My research question is: is the rate of forgetting (slope) influenced by the degree of encoding? So I have three encoding degrees and three time intervals in which I test people using different items.
Hence, what I need to know is if there is an interaction between the degree of encoding and time interval.
My items are 48 words, and I test 16 different ones at each time interval.
First, I fitted a model like this:
model1 <- brm( correct | trials(total) ~ 1 + time * encoding + ( 1 + encoding | ID ), data = data, family = binomial("logit"), file = "model1" )
But then, I realised I need to consider that there will be heterogeneity between the items because some are easier to remember than others. So instead of averaging across items (that will be very much like doing an ANOVA?) I tried to use the 0s and 1s (correct and incorrect responses) to fit another model:
model2 <- brm( correct ~ 1 + time * encoding + ( 1 + time | ID ) + (1 + time + encoding | item), data = databinom, family = bernoulli(), file = "model2" )

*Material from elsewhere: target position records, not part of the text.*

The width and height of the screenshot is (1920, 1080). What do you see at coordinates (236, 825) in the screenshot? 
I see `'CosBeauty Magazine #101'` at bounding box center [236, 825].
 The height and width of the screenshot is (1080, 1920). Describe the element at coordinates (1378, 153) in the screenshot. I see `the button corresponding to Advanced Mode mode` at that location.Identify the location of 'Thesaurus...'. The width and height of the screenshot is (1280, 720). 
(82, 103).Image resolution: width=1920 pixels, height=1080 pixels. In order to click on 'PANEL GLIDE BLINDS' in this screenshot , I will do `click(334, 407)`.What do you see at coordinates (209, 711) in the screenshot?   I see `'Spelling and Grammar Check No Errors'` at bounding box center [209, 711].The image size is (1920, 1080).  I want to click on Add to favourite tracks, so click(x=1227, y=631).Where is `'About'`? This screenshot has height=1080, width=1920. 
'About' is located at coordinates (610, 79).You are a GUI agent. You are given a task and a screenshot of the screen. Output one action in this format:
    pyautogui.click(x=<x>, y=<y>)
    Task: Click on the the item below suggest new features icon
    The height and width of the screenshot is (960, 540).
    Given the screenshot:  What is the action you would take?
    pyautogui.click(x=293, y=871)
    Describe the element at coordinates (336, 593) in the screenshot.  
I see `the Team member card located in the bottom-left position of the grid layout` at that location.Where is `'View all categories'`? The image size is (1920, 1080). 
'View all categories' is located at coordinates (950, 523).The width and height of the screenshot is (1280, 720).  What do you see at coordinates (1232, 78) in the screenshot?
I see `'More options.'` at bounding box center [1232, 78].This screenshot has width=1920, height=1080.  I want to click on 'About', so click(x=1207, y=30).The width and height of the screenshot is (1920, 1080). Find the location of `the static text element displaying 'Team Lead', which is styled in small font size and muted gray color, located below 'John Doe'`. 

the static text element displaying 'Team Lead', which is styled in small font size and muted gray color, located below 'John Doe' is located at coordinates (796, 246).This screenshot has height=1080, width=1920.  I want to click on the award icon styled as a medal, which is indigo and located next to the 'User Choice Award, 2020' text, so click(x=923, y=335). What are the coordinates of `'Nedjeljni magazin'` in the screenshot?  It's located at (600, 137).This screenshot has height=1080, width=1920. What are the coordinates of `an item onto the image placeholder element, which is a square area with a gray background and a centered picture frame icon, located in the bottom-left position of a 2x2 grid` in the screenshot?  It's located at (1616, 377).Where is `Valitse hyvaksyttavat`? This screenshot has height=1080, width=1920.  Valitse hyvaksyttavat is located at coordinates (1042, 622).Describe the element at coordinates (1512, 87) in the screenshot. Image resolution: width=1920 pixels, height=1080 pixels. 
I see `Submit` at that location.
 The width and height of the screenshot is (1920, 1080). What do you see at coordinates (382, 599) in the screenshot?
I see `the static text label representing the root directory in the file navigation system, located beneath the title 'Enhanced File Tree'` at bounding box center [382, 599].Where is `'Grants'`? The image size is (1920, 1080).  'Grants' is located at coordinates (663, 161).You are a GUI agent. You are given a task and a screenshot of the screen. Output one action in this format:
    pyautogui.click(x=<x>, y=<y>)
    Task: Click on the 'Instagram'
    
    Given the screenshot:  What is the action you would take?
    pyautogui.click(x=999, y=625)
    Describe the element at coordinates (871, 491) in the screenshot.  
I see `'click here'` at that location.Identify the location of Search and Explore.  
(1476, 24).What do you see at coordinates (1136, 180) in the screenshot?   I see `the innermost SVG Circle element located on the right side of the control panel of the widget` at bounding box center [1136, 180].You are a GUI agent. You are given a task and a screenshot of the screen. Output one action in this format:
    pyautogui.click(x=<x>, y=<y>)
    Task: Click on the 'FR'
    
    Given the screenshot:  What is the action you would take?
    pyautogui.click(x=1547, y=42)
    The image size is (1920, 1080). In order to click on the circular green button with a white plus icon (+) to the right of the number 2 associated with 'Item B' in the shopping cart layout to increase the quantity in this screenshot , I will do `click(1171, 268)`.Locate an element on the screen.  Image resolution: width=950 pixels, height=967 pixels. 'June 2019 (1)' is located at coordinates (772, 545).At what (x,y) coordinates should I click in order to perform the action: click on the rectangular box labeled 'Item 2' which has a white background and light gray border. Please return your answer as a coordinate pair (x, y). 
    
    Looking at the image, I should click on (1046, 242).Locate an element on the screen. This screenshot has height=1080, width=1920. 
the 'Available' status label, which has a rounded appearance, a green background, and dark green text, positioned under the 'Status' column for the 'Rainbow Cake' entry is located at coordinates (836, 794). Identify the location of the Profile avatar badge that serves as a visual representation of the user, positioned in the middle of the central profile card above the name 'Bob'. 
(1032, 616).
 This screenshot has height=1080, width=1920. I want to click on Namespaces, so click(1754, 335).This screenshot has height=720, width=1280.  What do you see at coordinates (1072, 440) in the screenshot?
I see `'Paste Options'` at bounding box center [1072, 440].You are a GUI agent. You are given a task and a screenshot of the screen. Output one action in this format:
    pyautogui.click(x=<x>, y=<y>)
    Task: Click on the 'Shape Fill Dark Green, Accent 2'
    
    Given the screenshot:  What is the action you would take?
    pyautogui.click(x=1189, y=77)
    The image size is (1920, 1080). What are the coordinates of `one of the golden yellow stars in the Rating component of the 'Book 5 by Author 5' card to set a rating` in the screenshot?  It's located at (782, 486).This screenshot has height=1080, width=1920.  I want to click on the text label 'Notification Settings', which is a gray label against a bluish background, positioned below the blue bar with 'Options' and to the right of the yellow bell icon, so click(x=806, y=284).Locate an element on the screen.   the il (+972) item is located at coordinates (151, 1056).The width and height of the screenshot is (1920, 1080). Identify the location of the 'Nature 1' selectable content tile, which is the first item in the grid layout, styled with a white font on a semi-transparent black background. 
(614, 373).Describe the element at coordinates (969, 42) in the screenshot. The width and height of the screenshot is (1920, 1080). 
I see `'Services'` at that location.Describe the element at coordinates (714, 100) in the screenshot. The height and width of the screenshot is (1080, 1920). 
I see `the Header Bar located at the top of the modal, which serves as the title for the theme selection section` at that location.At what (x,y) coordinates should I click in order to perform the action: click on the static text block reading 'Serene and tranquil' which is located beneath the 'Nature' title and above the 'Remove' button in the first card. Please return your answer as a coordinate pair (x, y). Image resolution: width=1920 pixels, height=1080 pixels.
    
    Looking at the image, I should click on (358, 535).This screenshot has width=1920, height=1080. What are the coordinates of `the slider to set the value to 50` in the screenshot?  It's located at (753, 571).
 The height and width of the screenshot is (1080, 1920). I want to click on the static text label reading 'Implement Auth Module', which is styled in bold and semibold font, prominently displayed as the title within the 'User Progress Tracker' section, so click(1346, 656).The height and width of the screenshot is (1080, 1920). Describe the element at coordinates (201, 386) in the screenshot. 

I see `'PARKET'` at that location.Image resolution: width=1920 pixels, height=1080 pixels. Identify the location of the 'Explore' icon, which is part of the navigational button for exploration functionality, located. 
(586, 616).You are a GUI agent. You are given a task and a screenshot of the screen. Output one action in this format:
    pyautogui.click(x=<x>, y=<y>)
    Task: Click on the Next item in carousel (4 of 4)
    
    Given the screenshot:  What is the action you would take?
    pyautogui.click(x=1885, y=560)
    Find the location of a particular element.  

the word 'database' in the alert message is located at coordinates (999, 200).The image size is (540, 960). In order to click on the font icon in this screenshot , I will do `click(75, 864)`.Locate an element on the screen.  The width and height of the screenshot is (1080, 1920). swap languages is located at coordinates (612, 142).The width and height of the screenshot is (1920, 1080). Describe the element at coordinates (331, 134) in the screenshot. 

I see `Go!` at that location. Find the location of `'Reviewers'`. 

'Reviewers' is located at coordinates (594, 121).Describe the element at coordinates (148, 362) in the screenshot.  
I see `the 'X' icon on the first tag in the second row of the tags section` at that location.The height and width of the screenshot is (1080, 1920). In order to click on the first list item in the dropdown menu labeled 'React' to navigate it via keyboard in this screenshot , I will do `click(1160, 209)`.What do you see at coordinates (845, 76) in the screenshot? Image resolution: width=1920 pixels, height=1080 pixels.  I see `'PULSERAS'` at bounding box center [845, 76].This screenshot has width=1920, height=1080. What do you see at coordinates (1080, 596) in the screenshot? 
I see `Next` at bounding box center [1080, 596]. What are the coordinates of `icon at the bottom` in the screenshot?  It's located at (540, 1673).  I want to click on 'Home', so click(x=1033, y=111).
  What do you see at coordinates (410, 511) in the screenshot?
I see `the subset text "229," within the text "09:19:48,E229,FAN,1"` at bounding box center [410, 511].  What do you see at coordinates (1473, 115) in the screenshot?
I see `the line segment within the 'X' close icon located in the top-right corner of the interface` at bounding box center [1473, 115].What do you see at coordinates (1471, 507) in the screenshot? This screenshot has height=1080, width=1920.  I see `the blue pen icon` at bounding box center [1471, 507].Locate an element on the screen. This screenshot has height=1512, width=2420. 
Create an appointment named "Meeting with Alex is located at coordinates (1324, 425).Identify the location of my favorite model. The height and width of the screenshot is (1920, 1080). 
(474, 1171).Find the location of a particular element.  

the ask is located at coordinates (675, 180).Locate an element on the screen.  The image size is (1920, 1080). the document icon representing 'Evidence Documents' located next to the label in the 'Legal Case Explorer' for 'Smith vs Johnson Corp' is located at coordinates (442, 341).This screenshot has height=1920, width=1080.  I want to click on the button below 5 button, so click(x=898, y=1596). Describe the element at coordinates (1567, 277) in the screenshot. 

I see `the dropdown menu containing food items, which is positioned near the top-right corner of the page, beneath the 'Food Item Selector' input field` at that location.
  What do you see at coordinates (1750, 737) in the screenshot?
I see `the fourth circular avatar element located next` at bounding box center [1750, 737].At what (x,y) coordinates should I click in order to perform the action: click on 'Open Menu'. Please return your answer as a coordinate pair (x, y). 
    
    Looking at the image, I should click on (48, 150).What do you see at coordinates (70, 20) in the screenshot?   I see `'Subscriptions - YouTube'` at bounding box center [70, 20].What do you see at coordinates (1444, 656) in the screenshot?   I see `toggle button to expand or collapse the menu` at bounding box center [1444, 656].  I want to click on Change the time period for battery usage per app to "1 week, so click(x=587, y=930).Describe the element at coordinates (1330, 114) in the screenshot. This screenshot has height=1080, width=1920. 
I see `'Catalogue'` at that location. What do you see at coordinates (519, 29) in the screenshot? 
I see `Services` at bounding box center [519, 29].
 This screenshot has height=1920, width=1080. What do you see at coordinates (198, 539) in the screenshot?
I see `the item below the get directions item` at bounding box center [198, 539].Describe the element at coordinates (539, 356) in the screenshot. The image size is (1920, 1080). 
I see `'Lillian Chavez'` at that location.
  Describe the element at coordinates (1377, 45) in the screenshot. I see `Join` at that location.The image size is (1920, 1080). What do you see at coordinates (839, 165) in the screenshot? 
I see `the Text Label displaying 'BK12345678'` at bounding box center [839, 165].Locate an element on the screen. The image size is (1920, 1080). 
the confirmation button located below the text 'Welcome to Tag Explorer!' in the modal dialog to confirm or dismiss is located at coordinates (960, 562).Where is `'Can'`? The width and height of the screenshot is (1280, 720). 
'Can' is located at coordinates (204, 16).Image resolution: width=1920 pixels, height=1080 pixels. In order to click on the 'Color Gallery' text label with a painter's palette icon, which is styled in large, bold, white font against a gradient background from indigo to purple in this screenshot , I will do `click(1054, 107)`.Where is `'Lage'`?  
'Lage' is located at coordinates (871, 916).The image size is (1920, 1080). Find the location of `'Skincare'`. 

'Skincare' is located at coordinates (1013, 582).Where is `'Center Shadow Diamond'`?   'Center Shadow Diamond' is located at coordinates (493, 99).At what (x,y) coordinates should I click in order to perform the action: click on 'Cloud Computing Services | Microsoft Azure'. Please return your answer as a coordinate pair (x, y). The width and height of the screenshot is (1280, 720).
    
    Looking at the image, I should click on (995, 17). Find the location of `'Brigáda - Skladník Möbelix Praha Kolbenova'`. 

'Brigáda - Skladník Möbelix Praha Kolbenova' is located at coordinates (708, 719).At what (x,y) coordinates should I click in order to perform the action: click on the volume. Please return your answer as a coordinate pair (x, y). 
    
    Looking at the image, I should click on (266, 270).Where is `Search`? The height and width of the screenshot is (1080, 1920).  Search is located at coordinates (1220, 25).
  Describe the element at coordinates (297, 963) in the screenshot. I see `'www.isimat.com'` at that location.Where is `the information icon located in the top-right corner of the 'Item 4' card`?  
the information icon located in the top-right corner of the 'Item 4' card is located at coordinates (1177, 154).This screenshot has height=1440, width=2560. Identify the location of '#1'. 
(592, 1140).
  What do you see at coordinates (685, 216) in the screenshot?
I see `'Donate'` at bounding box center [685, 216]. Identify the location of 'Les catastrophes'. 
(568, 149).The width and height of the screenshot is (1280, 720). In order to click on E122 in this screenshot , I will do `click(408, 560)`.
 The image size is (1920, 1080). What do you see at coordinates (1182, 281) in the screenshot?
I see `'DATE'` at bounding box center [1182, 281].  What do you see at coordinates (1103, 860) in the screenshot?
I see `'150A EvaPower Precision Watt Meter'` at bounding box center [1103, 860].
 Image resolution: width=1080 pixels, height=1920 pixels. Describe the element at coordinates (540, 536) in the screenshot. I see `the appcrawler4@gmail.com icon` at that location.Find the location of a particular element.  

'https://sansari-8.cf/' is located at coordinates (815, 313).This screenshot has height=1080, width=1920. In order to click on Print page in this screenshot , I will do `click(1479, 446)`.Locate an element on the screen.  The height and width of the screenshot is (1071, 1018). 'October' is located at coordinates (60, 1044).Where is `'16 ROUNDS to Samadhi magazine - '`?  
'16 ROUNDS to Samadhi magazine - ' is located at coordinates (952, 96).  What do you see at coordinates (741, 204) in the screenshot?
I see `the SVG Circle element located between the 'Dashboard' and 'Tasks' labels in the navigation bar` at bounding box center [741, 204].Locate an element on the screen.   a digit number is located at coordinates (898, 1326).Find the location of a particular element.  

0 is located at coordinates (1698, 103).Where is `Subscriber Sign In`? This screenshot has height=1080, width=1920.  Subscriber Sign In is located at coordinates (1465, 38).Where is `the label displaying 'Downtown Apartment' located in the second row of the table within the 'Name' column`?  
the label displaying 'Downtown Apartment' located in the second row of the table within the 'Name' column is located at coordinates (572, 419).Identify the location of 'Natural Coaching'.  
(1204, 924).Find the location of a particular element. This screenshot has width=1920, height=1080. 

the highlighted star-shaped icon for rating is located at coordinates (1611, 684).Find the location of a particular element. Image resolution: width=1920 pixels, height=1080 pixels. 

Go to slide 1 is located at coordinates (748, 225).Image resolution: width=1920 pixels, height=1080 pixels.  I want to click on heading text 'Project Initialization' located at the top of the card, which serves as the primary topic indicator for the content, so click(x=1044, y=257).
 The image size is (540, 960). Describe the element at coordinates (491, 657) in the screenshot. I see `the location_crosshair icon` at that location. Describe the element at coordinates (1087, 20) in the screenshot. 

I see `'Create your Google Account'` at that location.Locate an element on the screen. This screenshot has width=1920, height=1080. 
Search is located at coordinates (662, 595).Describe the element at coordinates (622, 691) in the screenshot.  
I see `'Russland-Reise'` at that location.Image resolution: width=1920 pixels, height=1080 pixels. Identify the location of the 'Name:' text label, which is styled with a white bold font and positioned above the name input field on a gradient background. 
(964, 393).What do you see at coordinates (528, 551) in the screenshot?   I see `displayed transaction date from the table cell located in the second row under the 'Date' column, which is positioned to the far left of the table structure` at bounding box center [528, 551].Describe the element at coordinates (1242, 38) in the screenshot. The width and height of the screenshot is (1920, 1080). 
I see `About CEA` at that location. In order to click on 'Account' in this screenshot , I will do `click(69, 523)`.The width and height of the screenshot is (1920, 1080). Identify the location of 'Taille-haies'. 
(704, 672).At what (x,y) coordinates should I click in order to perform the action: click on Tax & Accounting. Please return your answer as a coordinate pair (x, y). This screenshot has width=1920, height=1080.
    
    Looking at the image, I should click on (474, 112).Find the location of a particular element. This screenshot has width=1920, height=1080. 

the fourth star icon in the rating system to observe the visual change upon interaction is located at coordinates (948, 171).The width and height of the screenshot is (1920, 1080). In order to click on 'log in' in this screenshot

I was happy with this, but reading a vignette in brms, I found a comment about a model like this that says: this model completely ignores the guessing probability and will thus likely come to biased estimates and predictions.
However, the words I use don't have 50% chance of being right, because it's not a recognition test. They literally have to write the word down to consider it correct.
All of the above raises the question, do I want to use the binomial family and just forget about the fact that the items are all different? Or should I use the Bernoulli one, which then will tell me the probabilities of getting each item right or wrong, but nothing about the rate of forgetting, which is the number out of 16 that the subjects get correct at the three time intervals.